The time-specificity of how expression could allow the tissular expression of specific muscular protein isoforms. For example, in Drosophila, at least 13 different myosin heavy-chain isoforms can be generated from a single gene and it has been recently reported that a specific embryonic isoform was not functionally equivalent to the isoform normally produced in the indirect flight adult muscle (Wells et al., 1996). Likewise, the electrical properties of a Drosophila tissue result from a combination of different isoforms of ionic channels that are synthesized with a specific time table and unique electrophysiological properties that could be controlled by the activity of how (Iverson and Rudy, 1990; Lagrutta et al., 1994; Becker et al., 1995). Additional experiments including the characterizahtion of potential how targets are needed to assess its participation in such processes as well as physiological more detailed informations.
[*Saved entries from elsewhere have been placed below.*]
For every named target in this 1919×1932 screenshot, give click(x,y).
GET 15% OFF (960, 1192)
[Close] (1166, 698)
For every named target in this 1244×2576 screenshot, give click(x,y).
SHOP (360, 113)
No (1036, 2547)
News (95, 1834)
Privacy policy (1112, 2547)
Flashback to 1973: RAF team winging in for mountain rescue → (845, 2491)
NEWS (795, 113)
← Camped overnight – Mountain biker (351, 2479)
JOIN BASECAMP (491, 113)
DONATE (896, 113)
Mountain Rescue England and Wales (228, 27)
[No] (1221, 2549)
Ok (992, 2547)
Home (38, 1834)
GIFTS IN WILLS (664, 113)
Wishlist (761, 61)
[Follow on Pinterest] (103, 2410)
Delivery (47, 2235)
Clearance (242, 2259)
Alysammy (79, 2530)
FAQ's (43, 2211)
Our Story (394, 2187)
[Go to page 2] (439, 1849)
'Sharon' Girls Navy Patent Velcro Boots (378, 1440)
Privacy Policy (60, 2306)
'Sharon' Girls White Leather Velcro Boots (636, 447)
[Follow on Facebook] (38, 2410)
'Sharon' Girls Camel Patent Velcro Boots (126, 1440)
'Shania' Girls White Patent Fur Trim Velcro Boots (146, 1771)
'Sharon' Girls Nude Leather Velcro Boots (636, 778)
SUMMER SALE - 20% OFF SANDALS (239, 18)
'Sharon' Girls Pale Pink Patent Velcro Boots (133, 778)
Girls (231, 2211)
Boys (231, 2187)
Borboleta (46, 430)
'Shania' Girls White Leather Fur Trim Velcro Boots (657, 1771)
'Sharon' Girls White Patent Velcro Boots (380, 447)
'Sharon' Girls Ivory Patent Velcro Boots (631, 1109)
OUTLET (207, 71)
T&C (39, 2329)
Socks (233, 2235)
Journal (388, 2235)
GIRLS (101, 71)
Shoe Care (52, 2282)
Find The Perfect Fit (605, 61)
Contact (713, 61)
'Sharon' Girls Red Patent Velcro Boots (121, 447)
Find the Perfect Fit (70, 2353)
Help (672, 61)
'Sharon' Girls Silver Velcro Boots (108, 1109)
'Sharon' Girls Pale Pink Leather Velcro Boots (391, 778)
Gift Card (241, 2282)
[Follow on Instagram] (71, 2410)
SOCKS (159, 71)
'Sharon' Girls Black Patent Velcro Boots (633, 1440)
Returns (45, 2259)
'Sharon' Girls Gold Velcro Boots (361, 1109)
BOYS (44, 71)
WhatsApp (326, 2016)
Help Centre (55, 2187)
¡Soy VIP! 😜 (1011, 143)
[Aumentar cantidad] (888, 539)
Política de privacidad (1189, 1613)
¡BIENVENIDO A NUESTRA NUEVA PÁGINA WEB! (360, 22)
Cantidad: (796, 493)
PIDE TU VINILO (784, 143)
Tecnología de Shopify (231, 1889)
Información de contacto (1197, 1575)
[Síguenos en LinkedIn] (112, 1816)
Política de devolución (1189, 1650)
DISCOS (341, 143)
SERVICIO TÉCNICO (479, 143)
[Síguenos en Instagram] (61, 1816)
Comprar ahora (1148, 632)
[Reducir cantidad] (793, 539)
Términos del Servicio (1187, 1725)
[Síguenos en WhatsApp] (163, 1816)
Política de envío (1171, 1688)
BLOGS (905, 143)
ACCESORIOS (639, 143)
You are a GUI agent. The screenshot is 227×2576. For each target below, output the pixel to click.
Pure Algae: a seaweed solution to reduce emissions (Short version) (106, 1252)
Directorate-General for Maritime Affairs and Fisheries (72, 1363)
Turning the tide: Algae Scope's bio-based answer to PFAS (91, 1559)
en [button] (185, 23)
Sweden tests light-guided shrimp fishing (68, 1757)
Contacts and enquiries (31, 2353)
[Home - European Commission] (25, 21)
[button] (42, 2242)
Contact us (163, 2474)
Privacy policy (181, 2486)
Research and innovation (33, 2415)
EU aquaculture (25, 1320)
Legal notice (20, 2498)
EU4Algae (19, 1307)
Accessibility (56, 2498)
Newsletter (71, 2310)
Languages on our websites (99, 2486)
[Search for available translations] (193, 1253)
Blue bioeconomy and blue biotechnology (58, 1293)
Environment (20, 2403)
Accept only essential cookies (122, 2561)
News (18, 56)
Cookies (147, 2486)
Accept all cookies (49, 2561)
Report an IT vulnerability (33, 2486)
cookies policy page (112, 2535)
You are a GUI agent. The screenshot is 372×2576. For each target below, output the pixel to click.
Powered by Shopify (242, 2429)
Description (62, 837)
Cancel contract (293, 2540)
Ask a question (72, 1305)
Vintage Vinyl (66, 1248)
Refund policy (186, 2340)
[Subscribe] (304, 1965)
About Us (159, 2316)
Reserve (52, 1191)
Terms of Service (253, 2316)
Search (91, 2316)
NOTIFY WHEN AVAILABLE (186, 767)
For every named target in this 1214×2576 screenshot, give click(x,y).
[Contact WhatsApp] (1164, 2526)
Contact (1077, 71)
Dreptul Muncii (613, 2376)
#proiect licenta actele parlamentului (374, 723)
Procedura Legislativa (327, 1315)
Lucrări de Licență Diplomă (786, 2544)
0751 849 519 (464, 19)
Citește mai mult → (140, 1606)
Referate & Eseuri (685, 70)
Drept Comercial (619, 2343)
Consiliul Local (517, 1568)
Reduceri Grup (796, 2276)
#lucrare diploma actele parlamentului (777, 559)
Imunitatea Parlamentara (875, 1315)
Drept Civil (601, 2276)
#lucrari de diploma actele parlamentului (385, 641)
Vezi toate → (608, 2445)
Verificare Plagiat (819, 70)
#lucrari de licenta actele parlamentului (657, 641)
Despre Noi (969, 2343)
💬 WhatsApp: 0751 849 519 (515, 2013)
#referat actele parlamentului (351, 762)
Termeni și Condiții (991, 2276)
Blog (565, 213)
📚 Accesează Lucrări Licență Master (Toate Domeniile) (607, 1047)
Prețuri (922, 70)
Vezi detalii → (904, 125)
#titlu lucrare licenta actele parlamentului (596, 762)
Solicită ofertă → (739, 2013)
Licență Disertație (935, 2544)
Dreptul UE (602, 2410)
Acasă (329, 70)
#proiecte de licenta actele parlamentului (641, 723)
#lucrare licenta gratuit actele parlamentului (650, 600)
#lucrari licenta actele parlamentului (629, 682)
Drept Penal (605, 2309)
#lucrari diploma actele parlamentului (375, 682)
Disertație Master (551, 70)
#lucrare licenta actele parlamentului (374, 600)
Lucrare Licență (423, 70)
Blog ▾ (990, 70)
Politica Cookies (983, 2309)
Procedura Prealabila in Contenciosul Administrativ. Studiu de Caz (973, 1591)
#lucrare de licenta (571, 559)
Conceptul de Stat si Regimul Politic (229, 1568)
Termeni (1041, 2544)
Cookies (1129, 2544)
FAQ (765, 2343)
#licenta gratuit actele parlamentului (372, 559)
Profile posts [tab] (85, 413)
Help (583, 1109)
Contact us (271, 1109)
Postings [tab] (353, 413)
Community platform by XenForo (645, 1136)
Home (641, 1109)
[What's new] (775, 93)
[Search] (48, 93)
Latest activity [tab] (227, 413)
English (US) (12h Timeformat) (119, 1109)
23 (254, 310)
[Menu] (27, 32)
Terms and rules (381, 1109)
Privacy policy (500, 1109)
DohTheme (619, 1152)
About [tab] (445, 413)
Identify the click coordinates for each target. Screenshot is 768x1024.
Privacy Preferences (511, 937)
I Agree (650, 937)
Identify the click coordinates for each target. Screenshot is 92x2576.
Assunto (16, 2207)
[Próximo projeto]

We thank Dr Kiehart, Dr Goodman, Dr Volk, Dr Reuter, Dr Perrin-Schmitt and Dr N’Guyen for their generous gift of the antibodies used in this work. We are indebted to Drs. N’Guyen, Leptin and Frasch for providing the Dmef2, snail, twist and tinman mutants and to the Bloomington and Umea stocks centers for other strains. We thank Dr Perrimon for his generous gift of the 1A122 enhancer trap line, Dr Ruohola for that of the BI93F line and Dr Brand for that of the 24B line. We are very grateful to Dr Artzt for her gift of the antibody directed against the Quaking protein, for providing us the sequence of the 5′-end of the quaking gene and for fruitful informations and discussions. We had important discussions on our project with Drs. Artzt, Baylies, N’Guyen, Frasch, Bodmer and Leptin who we thank. We are particularly indebted to Dr Bate and Dr Baines for their help in the observation of the heart phenotype and for their support all along this work and to Dr Baylies in her help during the preparation of the manuscript. This work was supported by the Centre National de la Recherche Scientifique and by grants from the Association de la Recherche sur le Cancer and from the Ligue Nationale contre le Cancer.